• _WRITTEN EXERCISE 1_: In the excerpt about Judge Ho, pull out everything from "Last September, Ho" down to "Washington Free Beacon.".
• _WRITTEN EXERCISE 2_: According to the excerpt about Judge Ho, how many judges were in the group that said it would refrain from selecting law clerks from Yale University?

— BEGIN PROVIDED PASSAGE —

Last September, Ho and Branch were part of a group of 12 judges who announced that they would refrain from selecting law clerks from Yale University, citing free speech and intellectual diversity concerns, according to the Washington Free Beacon.

Law schools like to say that they’re training the next generation of leaders,” Ho said in his formal address to the annual Texas Review of Law and Politics, where he announced his decision. “But schools aren’t even teaching students how to be good citizens—let alone good lawyers. We’re not teaching the basic terms of our democracy.”

Ho recognizes the practical effects of woke censorship in academia, especially in law schools.

“Students learn all the wrong lessons,” Ho notes. “They practice all the wrong tactics. And then they graduate and bring these tactics to workplaces across the country. What happens on campus doesn’t stay on campus. And it’s tearing our country apart.”

— END PROVIDED PASSAGE —
— BEGIN DATASET RECORDS —

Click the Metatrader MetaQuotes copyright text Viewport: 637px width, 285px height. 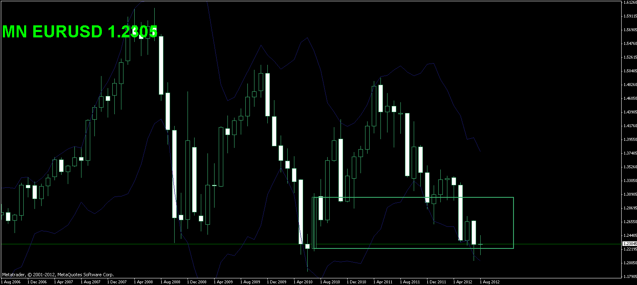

— END DATASET RECORDS —
— BEGIN DATASET RECORDS —

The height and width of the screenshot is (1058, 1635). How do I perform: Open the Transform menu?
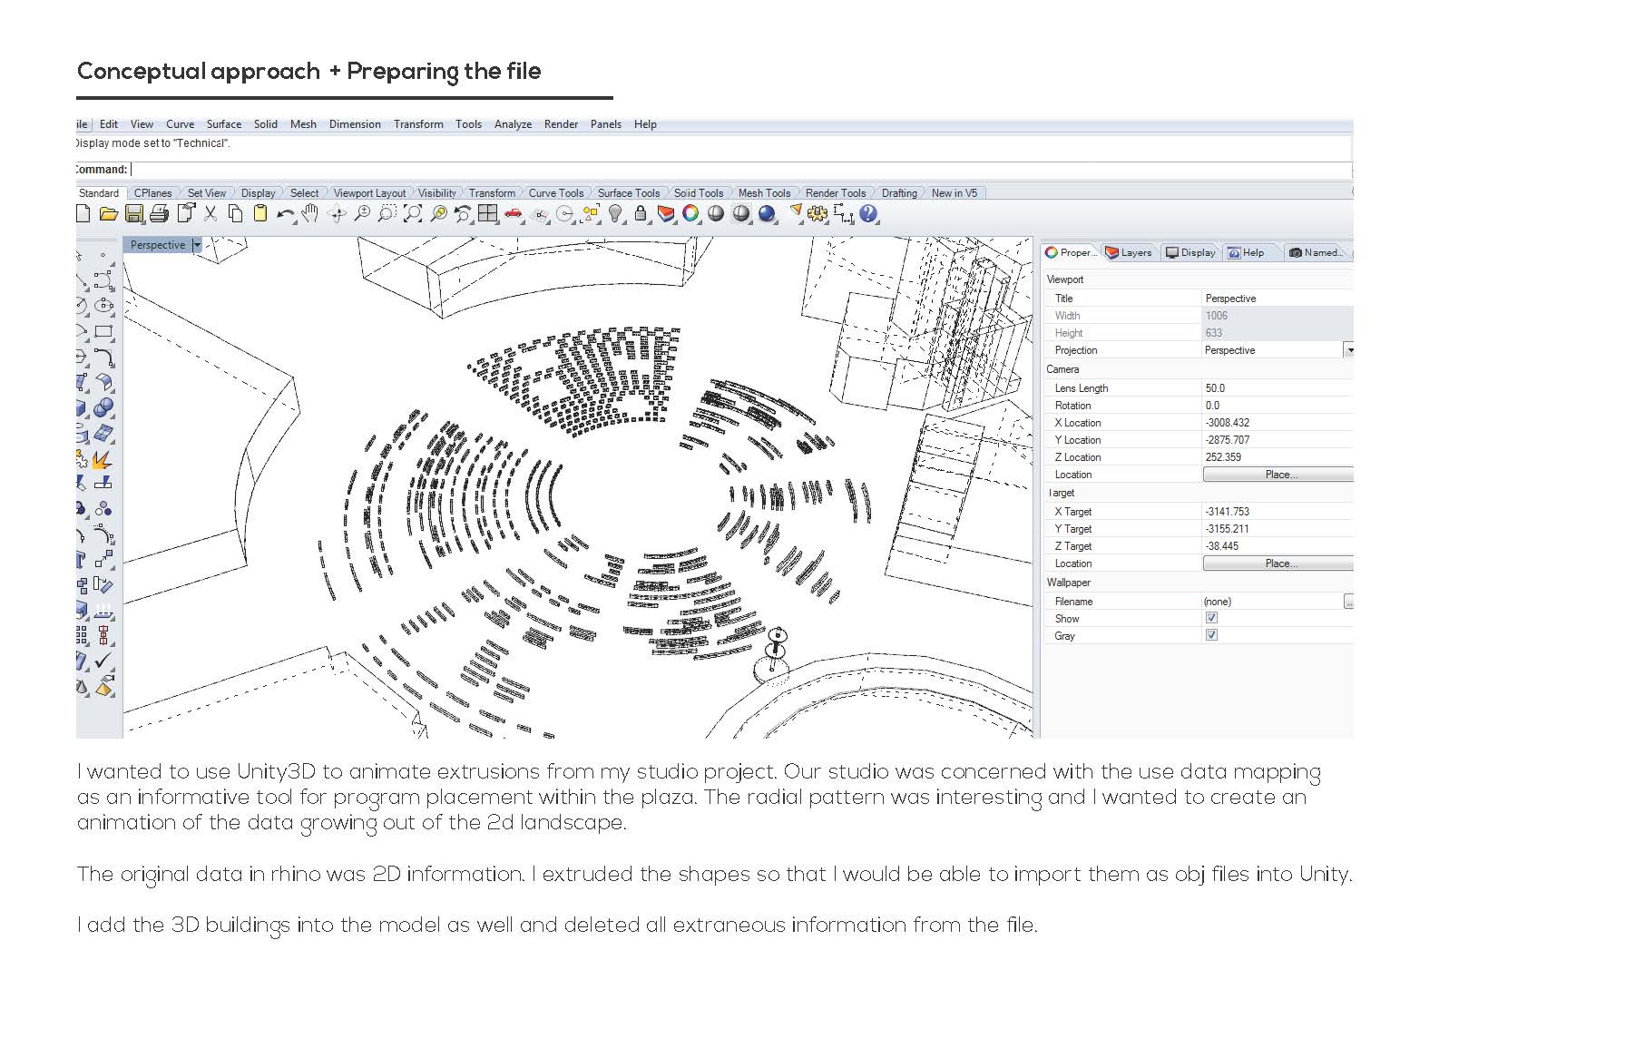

— END DATASET RECORDS —
— BEGIN DATASET RECORDS —

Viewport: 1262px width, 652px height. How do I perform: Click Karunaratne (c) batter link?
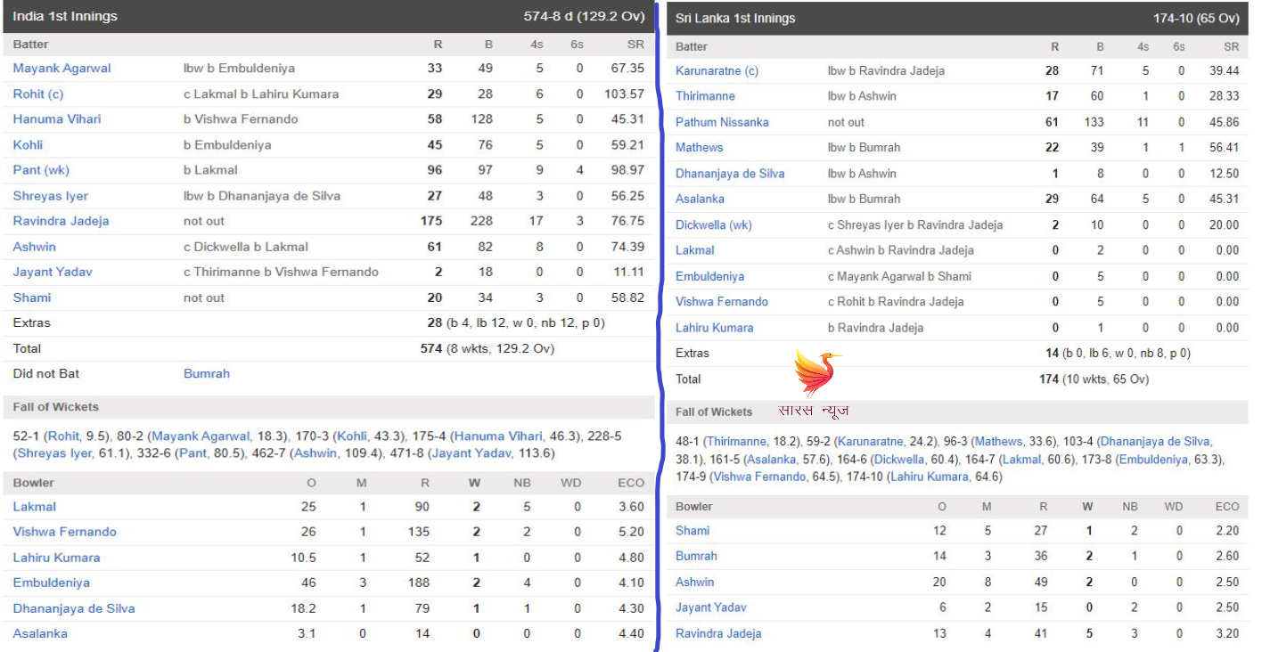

— END DATASET RECORDS —

• _CORRECT RESPONSE 1_:
Last September, Ho and Branch were part of a group of 12 judges who announced that they would refrain from selecting law clerks from Yale University, citing free speech and intellectual diversity concerns, according to the Washington Free Beacon.

• _CORRECT RESPONSE 2_: 12 judges